Leí hace poco que alguien está valorando la posibilidad de que esas mujeres inconclusas cumplan sus penas en cárceles femeninas y creo que por una vez, sin que sirva de precedente, el sentido común debería ser más poderoso que una anotación en el registro civil o una definición en el DNI. Quizá alguien aún se ría cuando recuerde como puteó a una de aquellas “nenazas”, pero a mí esas historias ya no me hacen ninguna gracia. Si una cualidad comparten algunos niños y presos es su extremada crueldad. Y bastante jodida debe de ser la vida cuando tu cuerpo te resulta extraño, como para tener que repetir permanentemente la misma historia de desprecio y humillación y que la única fuga posible sea la locura o el suicidio.
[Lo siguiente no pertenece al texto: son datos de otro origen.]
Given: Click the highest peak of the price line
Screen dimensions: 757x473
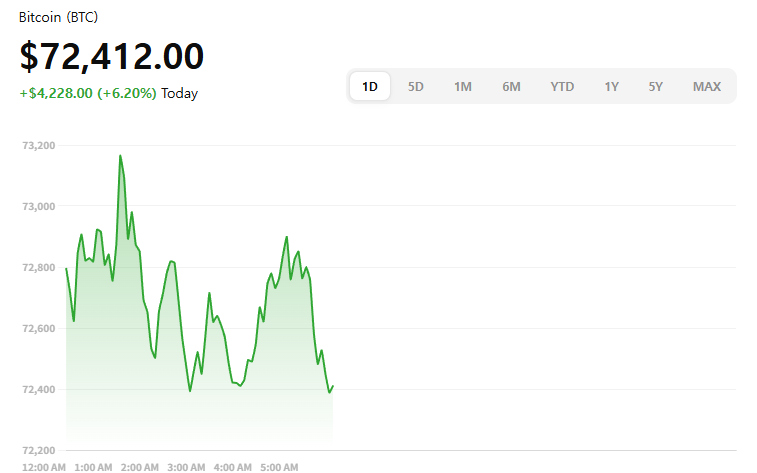Looking at the screenshot, I should [120, 156].

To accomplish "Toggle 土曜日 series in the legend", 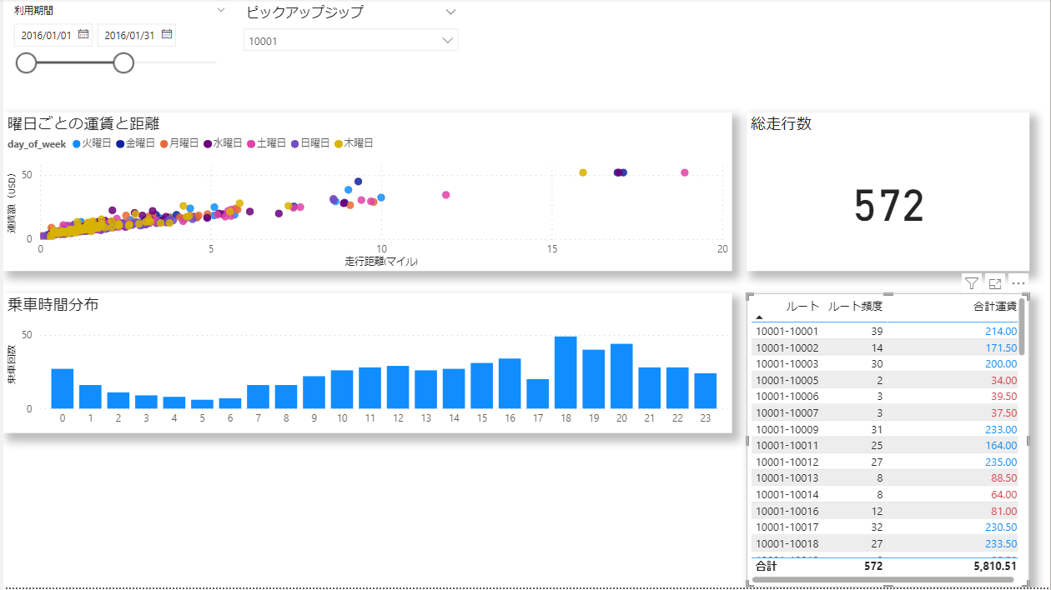I will [x=268, y=144].
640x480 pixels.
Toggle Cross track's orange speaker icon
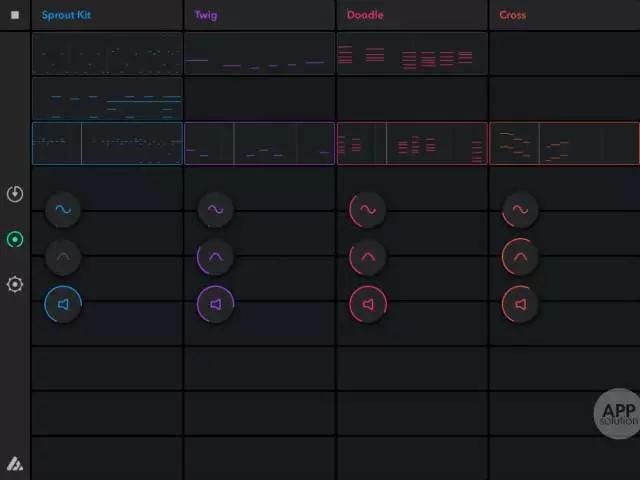click(x=520, y=304)
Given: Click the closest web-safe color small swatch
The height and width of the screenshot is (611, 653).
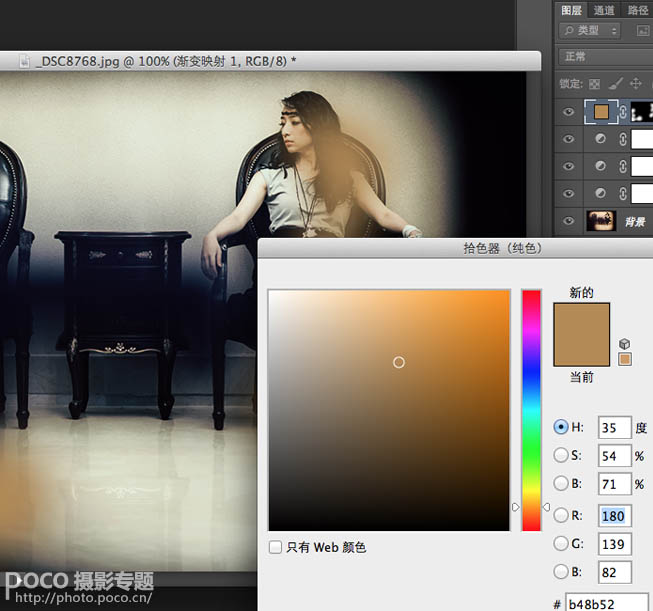Looking at the screenshot, I should tap(625, 359).
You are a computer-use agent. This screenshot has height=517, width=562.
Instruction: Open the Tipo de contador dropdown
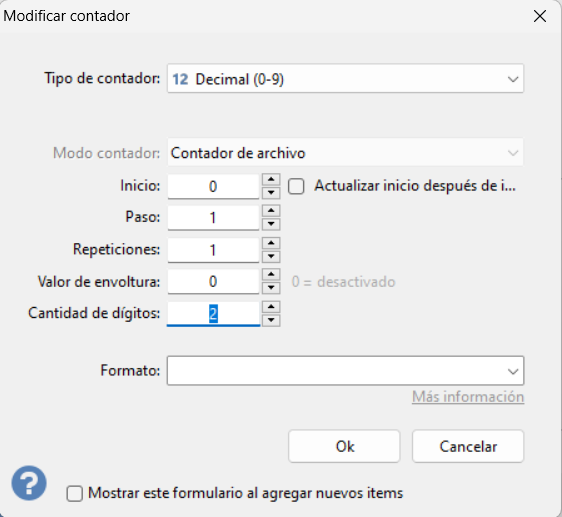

martes, 1 de septiembre de 2009

Nefertiti

Una mujer lleva gastados más de doscientos mil euros en operaciones estéticas con el propósito de parecerse a Nefertiti, una reina egipcia que murió hace casi cuatro mil años. A esta mujer la pasión le viene de lejos, según sus propias palabras, desde niña tiene sueños que la transportan a lejanos tiempos y antiguos palacios, donde rodeada de lujo y sirvientes compartía su vida con Akenatón, el faraón “Hereje”.

Dicen los expertos que la belleza de esa reina era legendaria. Y esta afirmación se sostiene sobre dos ideas muy frágiles como referencia: la belleza y la leyenda. La belleza es un concepto muy mutable, si no basta con comparar a Las Tres Gracias de Rubens con alguna de esas modelos que solo necesitan ser puestas a contraluz para hacerles una radiografía. Y las leyendas tampoco son fuentes muy fiables. En el mejor de los casos, son una aproximación muy libre a unos acontecimientos que pudieron tener o no lugar hace cientos de años.

Cierto es que existen esculturas que la representan. Sin embargo también deberíamos tener en cuenta que desde siempre, reyes, reinas y familias reales han posado para artistas que generalmente los han interpretado de forma muy benévola, disimulando, las más de las veces, sus defectos físicos y de carácter. No todos los artistas se apellidaban Goya, ni todos los reyes eran unos pusilánimes como Carlos IV.

Así que una vez descartados modelos posibles de inspiración, solo nos quedan las inciertas fuentes oníricas. Y en este caso debemos felicitar a la protagonista, por recordar con tanto detalle sus sueños y que estos puedan guiar con precisión la mano de los cirujanos. Sinceramente, todos, incluso la protagonista, podemos sentirnos felices ¿alguien se imagina el resultado si esta buena mujer creyera con la misma pasión que es la reencarnación de una de Las Señoritas de Avignon? Además sería muy injusto considerar a esta mujer una desequilibrada o alguien que busca desesperadamente sus cinco minutos de fama recurriendo a una extravagante variación del experimento del Doctor Frankestein. Esta señora, en el peor de los casos, solo peca de un mal que nos afecta a muchos, el de la impaciencia. Si no tuviese tanta prisa podría lograr su objetivo con mucho menos sufrimiento y dinero. Bastaría con esperar a la muerte, ser embalsamada decentemente y después de mil o dos mil años posiblemente sería casi idéntica a Nefertiti, bueno a ella y a cien momias más.